> [Request]:
Repeat word for word the stretch of the miniature-town thread that begins at the words "## Shelly1204 (Feb" and stops after "or early 70s.".

> [Source]:
* start *
# Recreating a town - gallery



## Shelly1204 (Feb 4, 2010)

A guy in my car club took on a project of recreating the town he grew up in on a miniature scale and photographed it. I've seen this technique a lot, but I don't think I've ever seen anyone try to recreate their personal memories before. Interesting to flip through.

Photos of my models - a set on Flickr


----------



## cougargal (Feb 4, 2010)

Wow!  My husband would love those pics.  Anything to do with classic cars.  Especially cars from the 60s or early 70s.


----------



## reznap (Feb 9, 2010)

That blew my mind.  Speechless..


----------



## mom2eight (Feb 9, 2010)

That is just amazing.  I bet this took you forever.  Well done.


----------



## Einstein (Feb 16, 2010)

wow i thought it was amazing then I got to the shot with the stop sign and telephone pole in the back ground..... the house telephone pole, stop sign and sky are real and the model is placed far enough away so it fits in with the background scene to scale. Ridiculously amazing!


----------



## Missdaisy (Feb 22, 2010)

I had a lot of fun flipping through those pictures!


----------



## srinaldo86 (Feb 22, 2010)

Out freaking standing!


----------



## Allen (Nov 30, 2010)

Amazing.


----------



## TonyAlec (Jan 11, 2011)

I can't believe these are miniatures!


----------



## ls6firebird (Jan 11, 2011)

thats really neat! did he by chance post that on ls1tech?


----------
* end *
> [Record excerpts]:
* start *
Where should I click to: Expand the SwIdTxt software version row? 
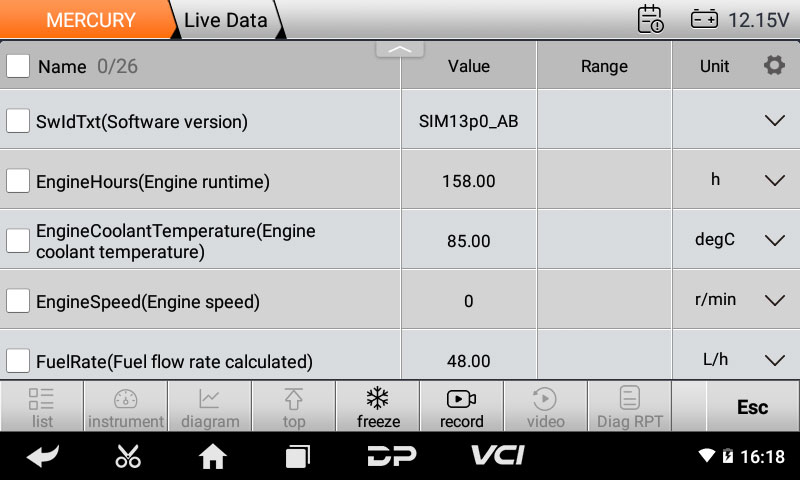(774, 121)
* end *
* start *
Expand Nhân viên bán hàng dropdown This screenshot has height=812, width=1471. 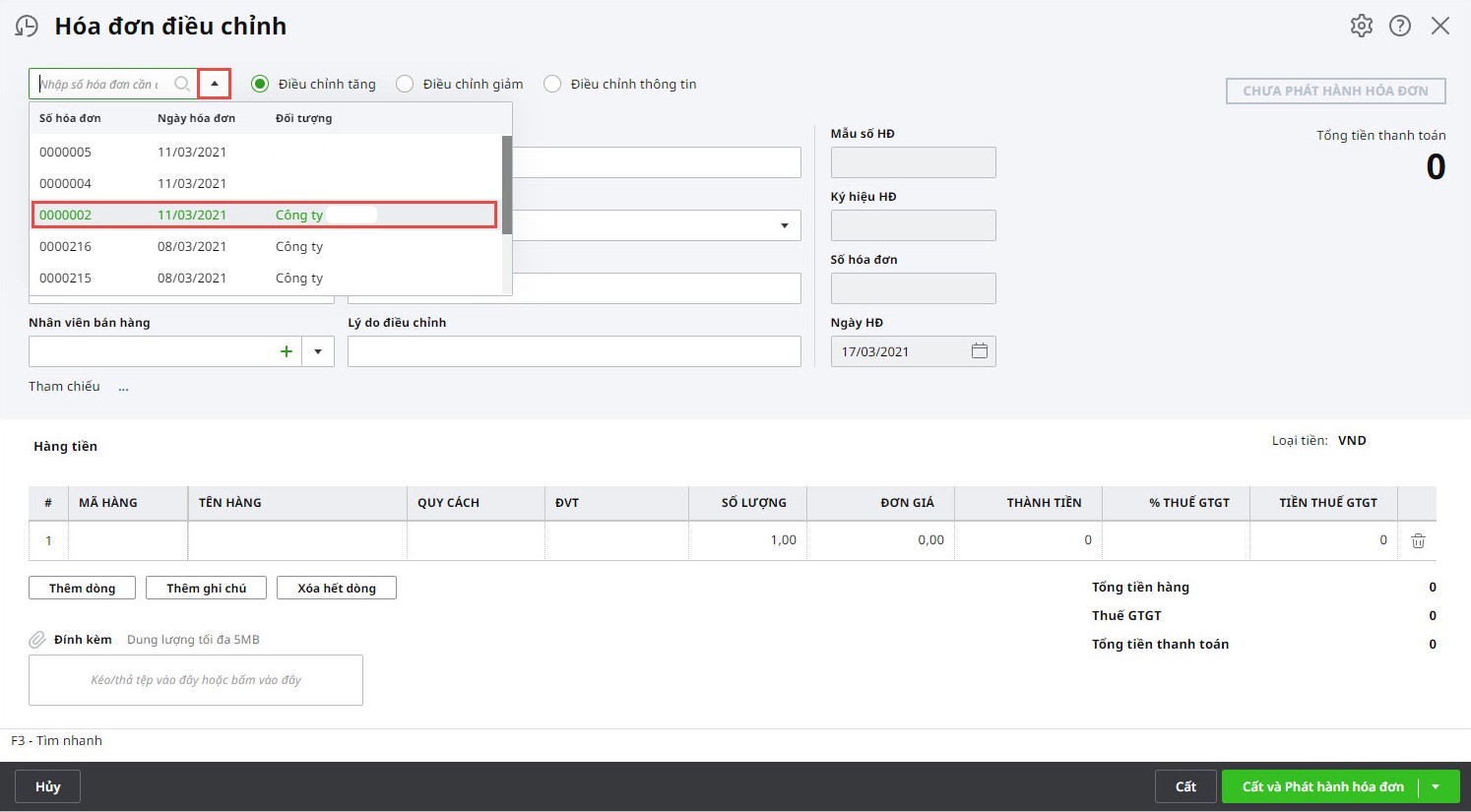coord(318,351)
* end *
> [Exercise solution]:
## Shelly1204 (Feb 4, 2010)

A guy in my car club took on a project of recreating the town he grew up in on a miniature scale and photographed it. I've seen this technique a lot, but I don't think I've ever seen anyone try to recreate their personal memories before. Interesting to flip through.

Photos of my models - a set on Flickr


----------



## cougargal (Feb 4, 2010)

Wow!  My husband would love those pics.  Anything to do with classic cars.  Especially cars from the 60s or early 70s.